After that second trip Nancy and I moved to Arizona and took a couple of years off from the cruise. We picked it up again in 2013, driving the ’56 from Arizona to Idaho and then cruising with the group to the Oregon Coast, traveling through central Oregon to Reedsport, up the coast to Astoria, and returning via the Columbia River Gorge and I-84. We drove back to Arizona via Utah Highway 89, which allowed us to stop at Zion National Park and the canyonlands before returning to Gilbert. Altogether, it was approximately 3,500 miles.
In 2016 I got word that the Cruise Idaho guys, Don Wilson, Jim Boyer and Dennis Booth, were planning an “epic” journey as the 15th and final Cruise Idaho road trip. It would leave Idaho and head to Craters of the Moon National Monument, the Grand Tetons, Yellowstone National Park and end up at Mt. Rushmore in South Dakota. I had to go!
The timing of this trip coincided with the high school graduation of our oldest grandson, Luke, who is the son of our son Aaron – the kid who was originally supposed to get the ’56! Nancy and I had been trying to figure out what to do for Luke and we decided that me taking him on the cruise would be our graduation gift.

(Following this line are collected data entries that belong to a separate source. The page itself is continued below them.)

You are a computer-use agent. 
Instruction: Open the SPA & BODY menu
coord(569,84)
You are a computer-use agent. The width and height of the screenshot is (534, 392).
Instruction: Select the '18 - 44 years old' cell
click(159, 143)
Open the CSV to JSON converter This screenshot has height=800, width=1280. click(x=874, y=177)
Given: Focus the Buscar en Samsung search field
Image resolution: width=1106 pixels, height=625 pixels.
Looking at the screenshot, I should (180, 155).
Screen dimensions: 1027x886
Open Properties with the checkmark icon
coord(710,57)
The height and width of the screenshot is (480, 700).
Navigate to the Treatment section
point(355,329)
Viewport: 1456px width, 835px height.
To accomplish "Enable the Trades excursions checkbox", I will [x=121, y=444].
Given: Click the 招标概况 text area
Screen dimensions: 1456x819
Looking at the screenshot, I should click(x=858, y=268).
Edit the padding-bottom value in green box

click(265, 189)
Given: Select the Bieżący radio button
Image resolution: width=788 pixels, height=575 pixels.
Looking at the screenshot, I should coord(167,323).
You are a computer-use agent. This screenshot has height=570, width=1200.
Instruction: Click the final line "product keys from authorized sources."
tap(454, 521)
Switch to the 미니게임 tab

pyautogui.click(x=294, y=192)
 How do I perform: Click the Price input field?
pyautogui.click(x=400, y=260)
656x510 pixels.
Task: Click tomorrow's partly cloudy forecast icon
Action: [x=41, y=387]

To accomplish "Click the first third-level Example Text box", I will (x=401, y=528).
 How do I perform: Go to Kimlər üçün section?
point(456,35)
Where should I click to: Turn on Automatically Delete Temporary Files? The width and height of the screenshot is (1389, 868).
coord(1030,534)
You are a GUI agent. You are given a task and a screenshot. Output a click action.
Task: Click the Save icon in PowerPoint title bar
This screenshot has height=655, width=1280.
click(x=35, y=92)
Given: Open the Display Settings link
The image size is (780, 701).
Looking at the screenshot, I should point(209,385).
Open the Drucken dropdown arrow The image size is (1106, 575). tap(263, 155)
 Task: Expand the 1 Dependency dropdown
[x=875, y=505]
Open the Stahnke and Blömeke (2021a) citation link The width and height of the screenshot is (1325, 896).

Nancy presented Luke with an itinerary while I prepared for the trip. I then drove from Arizona to Idaho, picked Luke up and joined the cruise. I was pretty nervous about Luke and I spending a week in the confines of the truck cab every day while sharing motel rooms and full-time “togetherness.” I didn’t need to worry. We had an absolute blast! We drove a hot rod, mixed with hot rodders, saw some of the most outstanding country in the U.S., and never had a dull moment.
While in Rapid City the Hemmings Great Race event had a stopover. We all spent the evening in downtown Rapid City, which had been closed off for a Great Race function where they displayed their vehicles, mingled with the crowd, and explained the format of their race to anyone interested. There was also live music, food and drinks, which was a lot of fun. We returned to Idaho via Cody, Wyoming and Yellowstone National Park.
Later in 2016 I had a chance to pick up a low-mile LT1 and 4L60E out of a ’97 Z28. The idea of fuel injection and an overdrive appealed to me, so I made the deal and my brother Dave and I completed the swap. We also installed a new aluminum radiator with electric fans, new fuel tank, and I had the rear gear changed to a 3.42:1 Posi. I also got a new Borgeson steering box that was modified to fit the Volare front end. The Borgeson box may be the single best upgrade I’ve made!
Since completing the engine swap I’ve only had the truck out of state once, taking it to New Mexico with Dave and his wife in their ’55 Chevy sedan. We are planning our summer now, which we hope to include the Goodguys Salt Lake Nationals and possibly one (or both) of the Goodguys events in Washington.
This truck was a long time coming together, but it was worth the effort and we have enjoyed every mile since its completion. I don’t know what the future holds with regard to the truck and our ability to travel with it, but you can bet that if we are able we will be doing something and enjoying time behind the wheel!